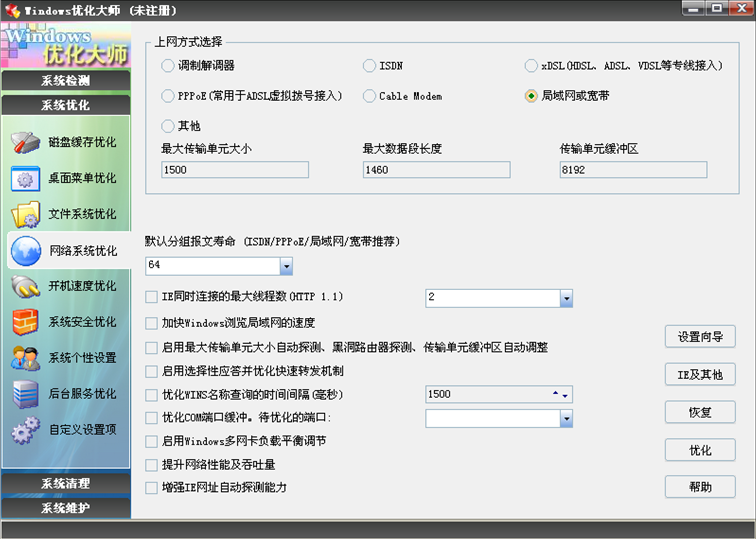Screen dimensions: 756x539
Task: Open the IE最大线程数 dropdown showing 2
Action: (565, 298)
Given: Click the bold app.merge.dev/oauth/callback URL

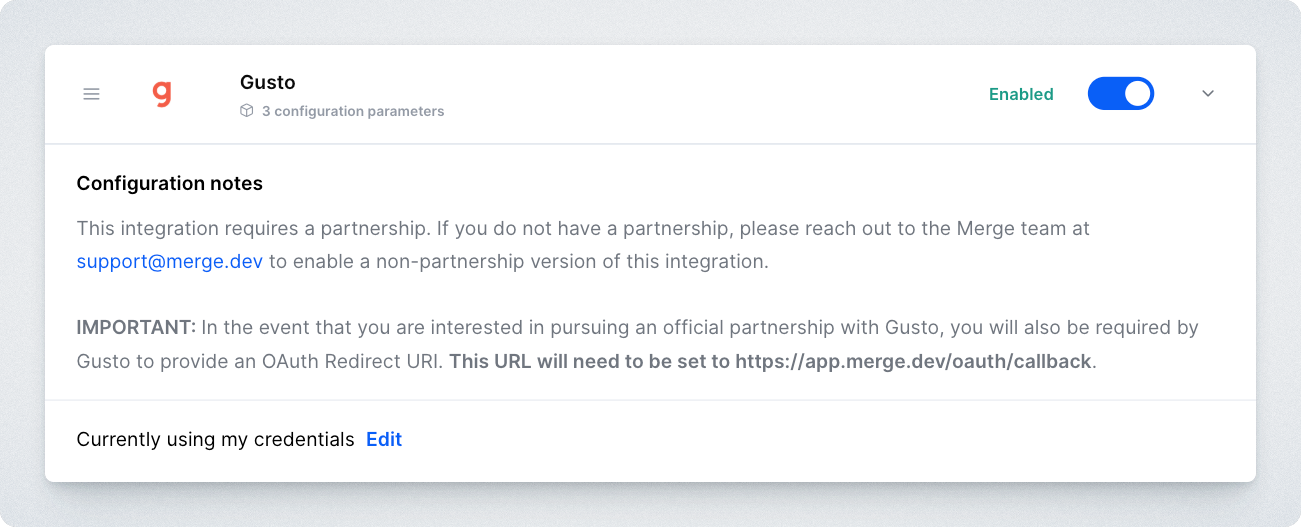Looking at the screenshot, I should click(x=912, y=361).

----------

* [Exercise prompt] From the line containing "Given: Click the" down to the last line of the entries above, retype each line exactly as it stands, but skip the pictures.

* [Answer section]
Given: Click the bold app.merge.dev/oauth/callback URL

Looking at the screenshot, I should click(x=912, y=361).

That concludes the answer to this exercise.